本文ブロック ->
▼
本当に「ケラケラ」という感じで手を叩きながら笑う。
「それがね、豚肉がなかったのよ」
だろうね。それはそうでしょう。言ってしまえば、我が家に「お肉」がないことは幼少の頃から多かった。3世代が住んでいて、祖父母はすこしおとぼけ気味(愛を込めて)。家業もあり、その関係でお野菜などを戴くこともある。お魚のほうが祖父母も食べることができるから、どちらかというと買うならお魚なのである。
「それでも”豚汁”にしたかったんだね」
今に始まったことじゃないものね、という雰囲気でそう私は茶化すと、母はまたケラケラ笑いながら、お鍋をかき混ぜる。
「なんなら、お汁をみんなが取ってしまったから、煮物だわ。どうしましょう」
▲
(保存データ)
▼
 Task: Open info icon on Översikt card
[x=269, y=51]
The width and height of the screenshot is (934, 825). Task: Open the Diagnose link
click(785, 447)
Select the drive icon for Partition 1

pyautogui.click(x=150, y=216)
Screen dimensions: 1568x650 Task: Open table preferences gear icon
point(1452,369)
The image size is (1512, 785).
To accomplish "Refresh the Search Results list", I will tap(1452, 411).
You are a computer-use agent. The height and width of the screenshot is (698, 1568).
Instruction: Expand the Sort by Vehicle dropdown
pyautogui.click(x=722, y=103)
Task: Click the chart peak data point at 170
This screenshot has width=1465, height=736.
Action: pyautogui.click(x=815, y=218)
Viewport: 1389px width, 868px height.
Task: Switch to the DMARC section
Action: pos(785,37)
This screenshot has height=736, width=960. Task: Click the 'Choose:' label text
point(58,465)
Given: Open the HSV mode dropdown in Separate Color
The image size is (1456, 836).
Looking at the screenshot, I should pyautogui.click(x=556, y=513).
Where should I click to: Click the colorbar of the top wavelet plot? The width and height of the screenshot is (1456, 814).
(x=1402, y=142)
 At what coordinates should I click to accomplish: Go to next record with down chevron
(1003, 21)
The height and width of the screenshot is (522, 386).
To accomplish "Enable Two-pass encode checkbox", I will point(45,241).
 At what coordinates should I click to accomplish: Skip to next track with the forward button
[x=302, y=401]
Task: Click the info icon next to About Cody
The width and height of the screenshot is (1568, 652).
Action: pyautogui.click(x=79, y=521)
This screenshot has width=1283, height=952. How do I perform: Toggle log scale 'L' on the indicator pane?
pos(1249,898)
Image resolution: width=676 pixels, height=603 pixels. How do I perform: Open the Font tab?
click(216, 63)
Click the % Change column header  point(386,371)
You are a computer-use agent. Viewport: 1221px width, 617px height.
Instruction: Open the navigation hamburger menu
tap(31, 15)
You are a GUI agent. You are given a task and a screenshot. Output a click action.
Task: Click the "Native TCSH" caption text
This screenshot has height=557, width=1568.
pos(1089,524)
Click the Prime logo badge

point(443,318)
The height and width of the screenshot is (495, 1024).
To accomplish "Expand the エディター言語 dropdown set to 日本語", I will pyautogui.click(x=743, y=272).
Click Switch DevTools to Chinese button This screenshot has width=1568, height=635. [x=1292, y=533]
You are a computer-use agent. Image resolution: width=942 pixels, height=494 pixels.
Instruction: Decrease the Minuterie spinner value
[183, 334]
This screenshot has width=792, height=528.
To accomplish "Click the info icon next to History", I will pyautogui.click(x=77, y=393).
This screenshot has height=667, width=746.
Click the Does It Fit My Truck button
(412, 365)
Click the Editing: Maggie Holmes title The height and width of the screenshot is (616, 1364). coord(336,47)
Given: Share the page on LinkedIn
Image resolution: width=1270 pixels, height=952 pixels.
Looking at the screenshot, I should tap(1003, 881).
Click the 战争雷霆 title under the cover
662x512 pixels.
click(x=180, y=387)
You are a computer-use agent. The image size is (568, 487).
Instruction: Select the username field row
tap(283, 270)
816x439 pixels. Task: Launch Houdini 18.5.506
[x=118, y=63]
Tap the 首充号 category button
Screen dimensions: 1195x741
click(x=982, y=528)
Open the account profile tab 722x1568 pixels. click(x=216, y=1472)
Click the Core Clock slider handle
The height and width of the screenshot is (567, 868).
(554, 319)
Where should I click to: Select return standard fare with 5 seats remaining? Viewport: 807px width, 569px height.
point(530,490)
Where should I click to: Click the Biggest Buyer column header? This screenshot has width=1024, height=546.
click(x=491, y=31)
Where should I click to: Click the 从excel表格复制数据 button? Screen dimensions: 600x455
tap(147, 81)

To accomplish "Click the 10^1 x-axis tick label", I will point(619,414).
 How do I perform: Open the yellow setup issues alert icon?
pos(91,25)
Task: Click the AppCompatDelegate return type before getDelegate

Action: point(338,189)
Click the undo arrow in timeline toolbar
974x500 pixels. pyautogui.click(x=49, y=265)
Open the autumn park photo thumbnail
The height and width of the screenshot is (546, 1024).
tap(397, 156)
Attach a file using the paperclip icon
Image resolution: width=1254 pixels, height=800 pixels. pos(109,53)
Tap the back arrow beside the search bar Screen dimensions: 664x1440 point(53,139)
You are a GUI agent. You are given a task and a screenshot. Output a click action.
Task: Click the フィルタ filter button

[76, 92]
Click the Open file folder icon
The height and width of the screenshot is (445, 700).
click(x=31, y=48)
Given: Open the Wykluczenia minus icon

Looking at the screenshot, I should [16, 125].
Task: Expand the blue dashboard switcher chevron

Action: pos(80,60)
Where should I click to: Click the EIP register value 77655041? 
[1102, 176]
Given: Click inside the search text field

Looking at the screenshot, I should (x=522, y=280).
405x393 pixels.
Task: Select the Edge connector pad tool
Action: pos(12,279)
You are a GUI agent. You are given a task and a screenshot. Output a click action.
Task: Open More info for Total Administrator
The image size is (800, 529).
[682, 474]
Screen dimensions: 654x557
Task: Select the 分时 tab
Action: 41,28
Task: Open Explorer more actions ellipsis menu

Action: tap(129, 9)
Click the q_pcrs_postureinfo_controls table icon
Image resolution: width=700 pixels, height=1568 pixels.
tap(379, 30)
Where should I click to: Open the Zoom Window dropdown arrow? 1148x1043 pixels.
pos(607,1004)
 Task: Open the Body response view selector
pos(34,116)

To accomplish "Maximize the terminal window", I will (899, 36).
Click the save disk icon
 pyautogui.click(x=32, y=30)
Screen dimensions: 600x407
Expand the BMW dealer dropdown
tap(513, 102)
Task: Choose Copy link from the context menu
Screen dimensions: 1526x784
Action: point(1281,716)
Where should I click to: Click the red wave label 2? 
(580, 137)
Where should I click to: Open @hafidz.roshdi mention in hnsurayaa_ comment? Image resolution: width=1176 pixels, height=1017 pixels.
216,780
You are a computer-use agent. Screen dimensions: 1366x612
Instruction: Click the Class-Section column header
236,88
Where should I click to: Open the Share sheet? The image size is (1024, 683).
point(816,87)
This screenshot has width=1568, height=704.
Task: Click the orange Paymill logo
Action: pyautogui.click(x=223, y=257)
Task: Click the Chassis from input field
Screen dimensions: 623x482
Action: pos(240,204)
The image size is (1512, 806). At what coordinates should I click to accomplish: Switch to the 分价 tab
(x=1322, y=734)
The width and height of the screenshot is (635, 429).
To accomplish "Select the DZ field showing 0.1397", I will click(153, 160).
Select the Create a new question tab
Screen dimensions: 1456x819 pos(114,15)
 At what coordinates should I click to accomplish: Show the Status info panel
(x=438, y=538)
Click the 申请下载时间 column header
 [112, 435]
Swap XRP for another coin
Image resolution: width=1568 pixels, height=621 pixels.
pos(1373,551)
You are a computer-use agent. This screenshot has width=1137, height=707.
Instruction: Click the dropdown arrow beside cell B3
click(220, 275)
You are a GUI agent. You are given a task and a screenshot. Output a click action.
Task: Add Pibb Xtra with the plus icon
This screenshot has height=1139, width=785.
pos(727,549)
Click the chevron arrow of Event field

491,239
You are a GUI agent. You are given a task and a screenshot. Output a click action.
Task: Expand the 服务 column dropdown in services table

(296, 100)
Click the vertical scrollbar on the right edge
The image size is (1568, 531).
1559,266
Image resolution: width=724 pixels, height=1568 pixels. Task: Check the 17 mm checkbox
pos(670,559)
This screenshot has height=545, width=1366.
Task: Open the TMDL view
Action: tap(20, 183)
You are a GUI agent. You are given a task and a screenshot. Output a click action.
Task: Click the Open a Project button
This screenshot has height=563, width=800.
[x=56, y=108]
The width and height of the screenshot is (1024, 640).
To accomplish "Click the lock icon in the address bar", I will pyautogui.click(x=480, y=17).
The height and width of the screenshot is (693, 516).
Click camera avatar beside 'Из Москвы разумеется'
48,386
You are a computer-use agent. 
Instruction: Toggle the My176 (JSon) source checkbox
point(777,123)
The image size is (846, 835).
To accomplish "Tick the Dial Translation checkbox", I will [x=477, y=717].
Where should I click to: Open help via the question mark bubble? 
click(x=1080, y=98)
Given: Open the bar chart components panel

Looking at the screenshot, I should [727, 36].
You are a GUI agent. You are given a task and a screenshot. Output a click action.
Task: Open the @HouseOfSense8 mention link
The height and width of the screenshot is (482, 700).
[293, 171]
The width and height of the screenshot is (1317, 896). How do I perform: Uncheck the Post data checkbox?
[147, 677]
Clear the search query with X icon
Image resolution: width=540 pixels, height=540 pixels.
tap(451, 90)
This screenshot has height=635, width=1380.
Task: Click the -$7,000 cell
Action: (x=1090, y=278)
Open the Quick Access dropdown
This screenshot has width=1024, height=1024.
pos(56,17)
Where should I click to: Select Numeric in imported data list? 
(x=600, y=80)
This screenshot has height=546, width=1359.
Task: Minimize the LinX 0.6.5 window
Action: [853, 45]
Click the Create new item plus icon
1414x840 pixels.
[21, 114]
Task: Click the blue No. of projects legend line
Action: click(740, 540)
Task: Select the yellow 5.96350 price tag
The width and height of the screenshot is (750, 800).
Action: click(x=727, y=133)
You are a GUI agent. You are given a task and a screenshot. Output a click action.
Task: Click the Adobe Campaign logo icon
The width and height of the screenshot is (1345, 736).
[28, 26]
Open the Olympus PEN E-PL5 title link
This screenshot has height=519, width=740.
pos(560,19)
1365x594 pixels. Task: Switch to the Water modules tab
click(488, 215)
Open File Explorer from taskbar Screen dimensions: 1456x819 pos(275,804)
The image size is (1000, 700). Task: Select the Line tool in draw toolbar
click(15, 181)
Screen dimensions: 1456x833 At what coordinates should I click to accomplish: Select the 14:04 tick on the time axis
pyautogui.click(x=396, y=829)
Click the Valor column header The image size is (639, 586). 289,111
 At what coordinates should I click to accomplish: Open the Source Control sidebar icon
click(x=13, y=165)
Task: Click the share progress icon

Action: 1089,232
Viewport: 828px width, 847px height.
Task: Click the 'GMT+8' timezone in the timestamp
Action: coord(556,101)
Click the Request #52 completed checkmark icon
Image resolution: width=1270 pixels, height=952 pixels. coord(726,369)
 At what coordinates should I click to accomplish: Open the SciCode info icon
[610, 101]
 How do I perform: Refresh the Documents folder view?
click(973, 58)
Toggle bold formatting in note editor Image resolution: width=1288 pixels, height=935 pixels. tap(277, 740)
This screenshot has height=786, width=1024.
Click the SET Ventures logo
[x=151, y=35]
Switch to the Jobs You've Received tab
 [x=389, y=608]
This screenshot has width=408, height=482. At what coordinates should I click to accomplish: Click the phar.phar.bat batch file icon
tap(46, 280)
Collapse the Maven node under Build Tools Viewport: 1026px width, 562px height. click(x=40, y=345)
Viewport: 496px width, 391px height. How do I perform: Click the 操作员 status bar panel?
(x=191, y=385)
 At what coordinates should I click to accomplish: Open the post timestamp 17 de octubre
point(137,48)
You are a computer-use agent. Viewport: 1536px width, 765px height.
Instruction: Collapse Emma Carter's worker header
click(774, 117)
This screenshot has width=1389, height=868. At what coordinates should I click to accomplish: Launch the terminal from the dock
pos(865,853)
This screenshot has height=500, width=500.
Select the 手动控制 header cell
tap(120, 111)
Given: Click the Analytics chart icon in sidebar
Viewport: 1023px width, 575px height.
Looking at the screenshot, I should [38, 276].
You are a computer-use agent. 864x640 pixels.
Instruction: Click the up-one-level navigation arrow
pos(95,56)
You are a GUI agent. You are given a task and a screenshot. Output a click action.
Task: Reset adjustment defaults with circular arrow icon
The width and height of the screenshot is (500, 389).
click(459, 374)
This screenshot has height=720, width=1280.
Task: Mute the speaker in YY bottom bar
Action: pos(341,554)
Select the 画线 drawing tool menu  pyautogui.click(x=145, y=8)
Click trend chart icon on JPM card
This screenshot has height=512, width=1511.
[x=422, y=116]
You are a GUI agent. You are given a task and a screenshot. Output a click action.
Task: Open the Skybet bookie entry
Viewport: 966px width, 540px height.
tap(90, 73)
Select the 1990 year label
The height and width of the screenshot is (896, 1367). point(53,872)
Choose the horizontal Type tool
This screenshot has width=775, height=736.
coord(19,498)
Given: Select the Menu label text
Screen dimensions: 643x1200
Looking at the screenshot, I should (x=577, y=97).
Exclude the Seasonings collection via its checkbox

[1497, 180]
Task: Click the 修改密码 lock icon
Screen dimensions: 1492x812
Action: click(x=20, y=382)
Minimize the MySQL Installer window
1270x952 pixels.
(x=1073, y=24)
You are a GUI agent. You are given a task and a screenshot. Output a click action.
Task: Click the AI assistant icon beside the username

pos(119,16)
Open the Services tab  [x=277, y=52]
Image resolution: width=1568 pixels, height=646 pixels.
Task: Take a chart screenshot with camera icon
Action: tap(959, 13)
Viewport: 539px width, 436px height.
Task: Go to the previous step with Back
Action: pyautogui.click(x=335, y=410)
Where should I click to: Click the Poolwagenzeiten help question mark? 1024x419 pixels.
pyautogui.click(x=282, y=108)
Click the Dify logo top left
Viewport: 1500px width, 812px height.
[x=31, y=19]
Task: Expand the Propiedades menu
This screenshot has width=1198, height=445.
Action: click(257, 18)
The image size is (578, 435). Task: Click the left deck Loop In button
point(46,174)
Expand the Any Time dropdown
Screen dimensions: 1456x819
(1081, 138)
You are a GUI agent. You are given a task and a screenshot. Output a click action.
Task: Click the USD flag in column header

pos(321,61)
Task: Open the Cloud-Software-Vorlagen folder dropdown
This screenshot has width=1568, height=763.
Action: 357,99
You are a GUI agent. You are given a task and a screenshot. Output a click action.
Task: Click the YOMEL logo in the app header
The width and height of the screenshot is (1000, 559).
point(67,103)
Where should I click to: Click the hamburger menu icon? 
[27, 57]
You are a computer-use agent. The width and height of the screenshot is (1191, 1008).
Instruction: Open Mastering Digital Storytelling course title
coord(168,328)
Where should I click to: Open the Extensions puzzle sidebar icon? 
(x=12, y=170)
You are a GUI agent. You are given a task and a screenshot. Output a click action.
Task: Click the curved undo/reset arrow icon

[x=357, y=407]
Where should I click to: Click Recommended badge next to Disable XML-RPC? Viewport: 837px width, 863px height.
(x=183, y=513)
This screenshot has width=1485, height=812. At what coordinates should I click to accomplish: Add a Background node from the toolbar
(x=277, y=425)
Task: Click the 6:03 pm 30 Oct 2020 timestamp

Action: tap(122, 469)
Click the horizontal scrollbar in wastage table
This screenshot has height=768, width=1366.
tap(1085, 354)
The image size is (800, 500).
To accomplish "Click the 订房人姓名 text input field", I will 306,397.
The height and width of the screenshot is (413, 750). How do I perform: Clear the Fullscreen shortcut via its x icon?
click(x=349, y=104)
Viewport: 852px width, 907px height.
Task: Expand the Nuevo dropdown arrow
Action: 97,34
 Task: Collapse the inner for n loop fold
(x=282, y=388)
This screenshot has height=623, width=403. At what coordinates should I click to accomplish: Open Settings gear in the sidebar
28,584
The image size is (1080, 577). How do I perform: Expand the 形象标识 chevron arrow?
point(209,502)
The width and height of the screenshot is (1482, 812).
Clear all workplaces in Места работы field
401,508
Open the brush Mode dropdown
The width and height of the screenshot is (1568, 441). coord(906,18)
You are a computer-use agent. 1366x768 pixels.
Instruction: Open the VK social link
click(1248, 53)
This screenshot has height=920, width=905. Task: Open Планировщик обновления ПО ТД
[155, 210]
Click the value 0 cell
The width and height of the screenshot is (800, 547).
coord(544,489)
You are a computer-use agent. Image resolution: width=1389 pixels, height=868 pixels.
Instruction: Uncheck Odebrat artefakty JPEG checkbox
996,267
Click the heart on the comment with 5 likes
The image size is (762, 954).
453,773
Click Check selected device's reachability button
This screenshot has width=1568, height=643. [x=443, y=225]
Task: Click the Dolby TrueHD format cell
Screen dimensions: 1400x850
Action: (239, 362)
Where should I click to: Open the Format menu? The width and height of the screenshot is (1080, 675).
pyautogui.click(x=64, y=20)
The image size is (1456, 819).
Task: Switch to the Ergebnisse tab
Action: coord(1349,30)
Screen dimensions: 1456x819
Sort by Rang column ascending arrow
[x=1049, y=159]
▲
依頼内容 1 -> 豚汁の文章で「だろうね。それはそうでしょう。」から始まる段落を、主な事実を残したまま箇条書きで短く書き直す。
依頼内容 2 -> 豚汁の文章を、最後の一文のあとから引き取って書き継いでください。
レコードは豚汁の文章とは別の出典から取られている。

想定出力 1 ->
- 我が家では幼い頃から「お肉」がないことが多かった。
- 3世代が同居していて、祖父母はすこしおとぼけ気味。
- 家業があり、その関係で野菜などを戴くこともある。
- 祖父母も食べられるので、買うならどちらかというと魚。

想定出力 2 ->
すでに「汁」だというのにどうしたものか。けったいな話だ。母がもはやなんと呼べばいいのやら、といった代物を温めてくれている間、私はほかのおかずを温めたり、ごはんをすこしよそったり、母と私の分のお茶を煎れる。ほかのご家庭の食卓についてはあまり詳しくないけれど、我が家の食卓に並ぶひとつひとつは質素な料理だと思う。「ひじきの煮物」とか「自家製のぬか漬け」とか。「切り干し大根」や「ほうれん草のおひたし」あたりが定番で、色味も地味で、味も大変薄味である。27歳の今となっては、ああ、この優しい味がしみるよね、とやっと有り難みが分かってきた。東京にほど近い場所に暮らしていたのに、大学生くらいまでは外食はほとんどしたことがなく、デートで連れて行ってもらったイタリアンで「アヒージョ」というものに出会ったときはただただ衝撃が走った。
「はい、どうぞ。豚なし豚汁です」
なんだかにやにやしながら、私の前に母は差し出す。さてさて中身はなんだろう。やわらかくなった人参、しみしみの大根、笹掻き牛蒡、なけなしのしめじと、ちぎった蒟蒻。おそらく生姜も入っていて、じわっと沁みる。そう、沁みる。いろいろと沁みる。
「おかわりある?」
「もちろん、あります」
私は汁物が好きで、豚汁やけんちん汁、スープのときには平気で5杯ぐらいおかわりをする。母はそれを知っているので、汁物のときは特に大量に作ってくれる。というか、我が家は日々大量調理をするため、もはや私のためかはわからない。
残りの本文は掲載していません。